Disheartening conversations with senior colleagues may be pushing junior lawyers towards the exit door, the head of the criminal bar has suggested, urging more optimism and encouragement to tackle an 'unprecedented' recruitment crisis.

In her latest weekly update, Angela Rafferty QC, chair of the Criminal Bar Association, says highly talented and committed junior barristers are leaving crime 'in droves' due to a lack of financial certainty. 'Without investment in criminal legal aid both barristers and solicitors will see our numbers continue to haemorrhage,' she said.

Media reports of police and prosecution disclosure failures show that miscarriages of justice are 'inevitable' without committed solicitors and barristers, Rafferty said. The association is working with Richard Atkinson, chair of the Law Society's criminal law committee, to address the recruitment problem, consulting with the senior judiciary, Ministry of Justice, wider government and professional bodies, she revealed.

Angela Rafferty QC

Angela Rafferty QC

Source: Red Lion Chambers

In the meantime, 'one thing we can all do today is to welcome and encourage those who are interested in a career with us', Rafferty suggested. 'We could highlight the fascinating aspects and high importance of our work and take a few minutes to talk. We could join with our solicitor colleagues in discussing ways to resolve this problem rather than giving up and giving in to a sense of despair (as justified as this would be).

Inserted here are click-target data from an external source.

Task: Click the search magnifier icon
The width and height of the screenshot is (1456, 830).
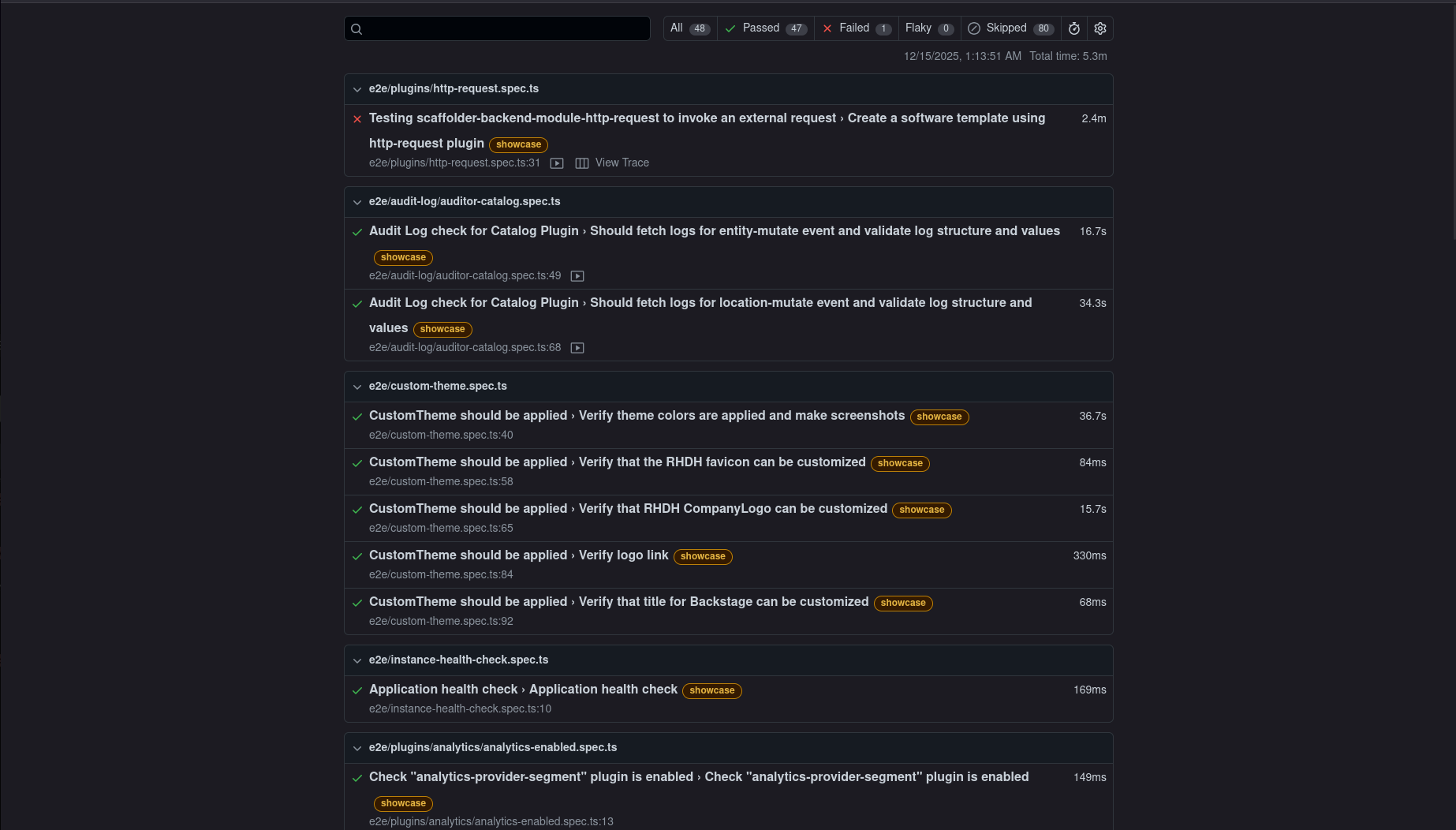Action: coord(357,29)
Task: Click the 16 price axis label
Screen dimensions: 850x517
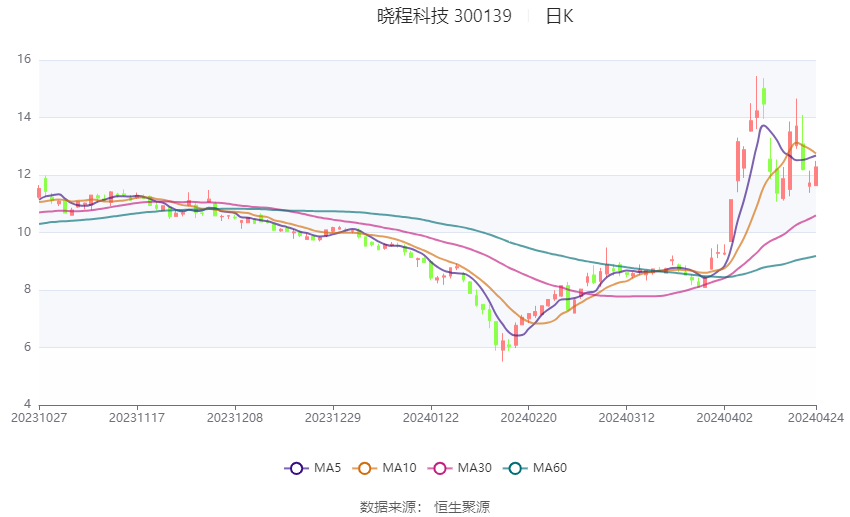Action: click(x=24, y=60)
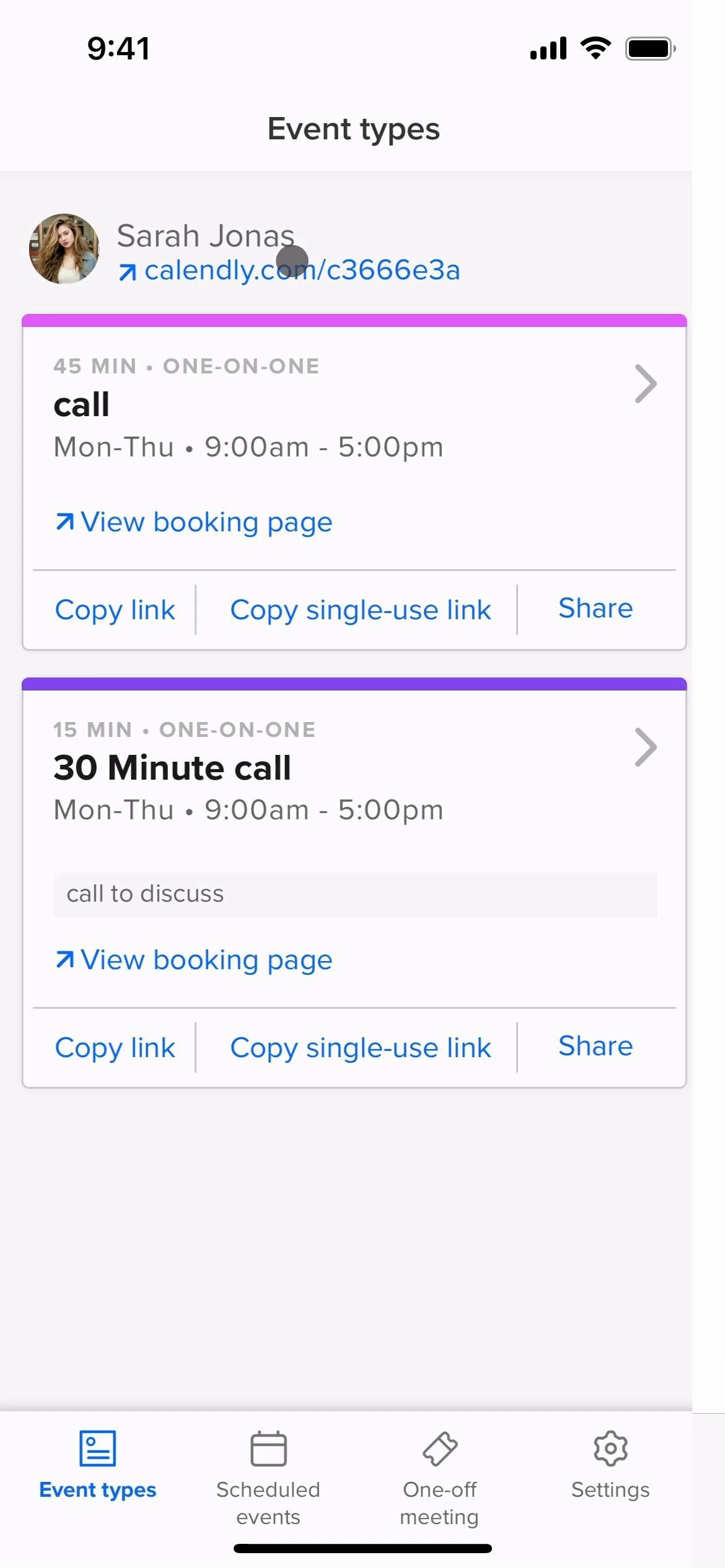
Task: Open the Settings gear icon
Action: click(x=610, y=1448)
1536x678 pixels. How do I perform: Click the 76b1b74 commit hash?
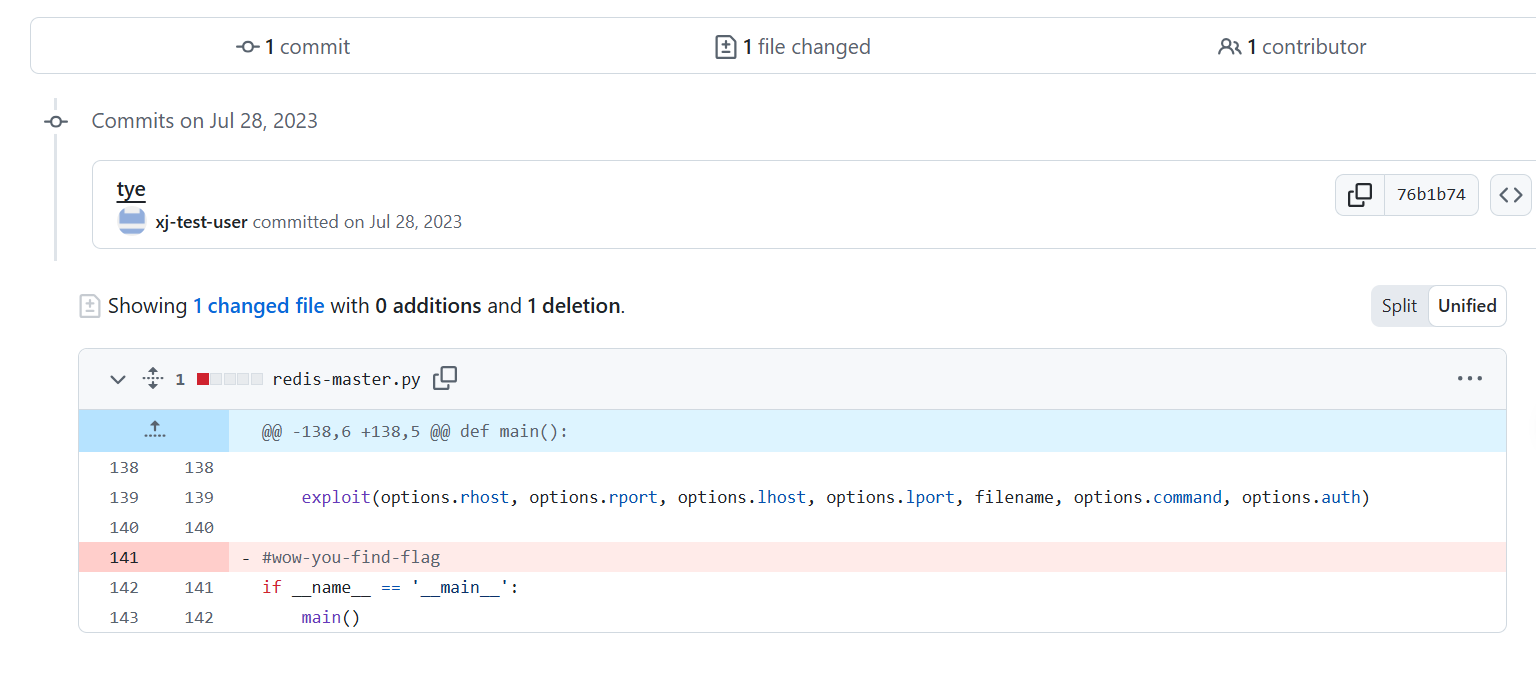tap(1430, 195)
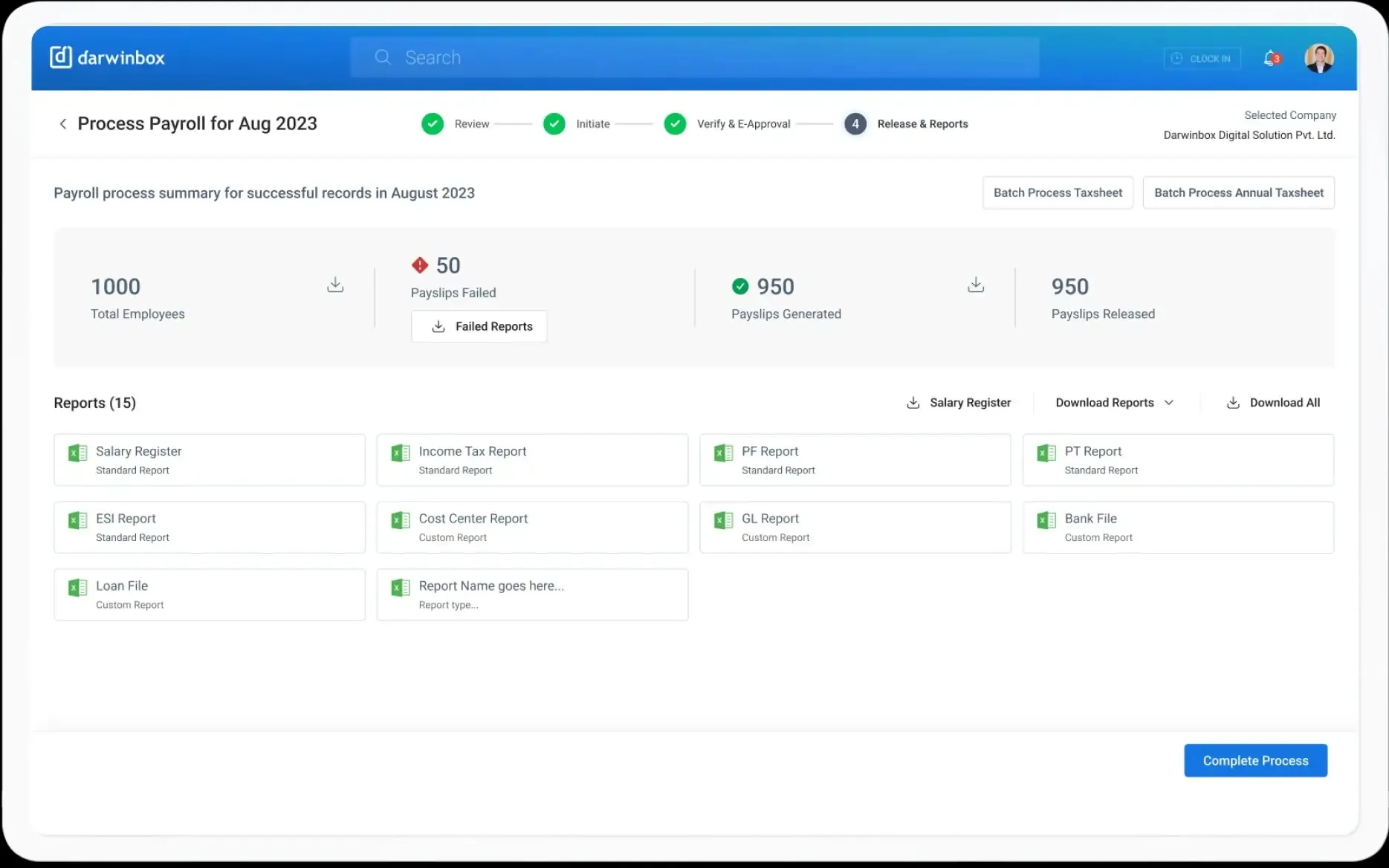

'We could also try supporting those young lawyers who are committed to a career in criminal law. Many report disheartening conversations and a real lack of inspiration from more senior colleagues. Those of us who are senior will remember how important guidance and encouragement was when we started. Optimism and determination to help costs nothing and can go some way in improving morale.'

Meanwhile, the association is asking every criminal silk to contribute towards its bursary fund for pupils and 'very junior' barristers. 'It will help those in the early years get on their feet, buy essentials for practice and survive,' Rafferty said.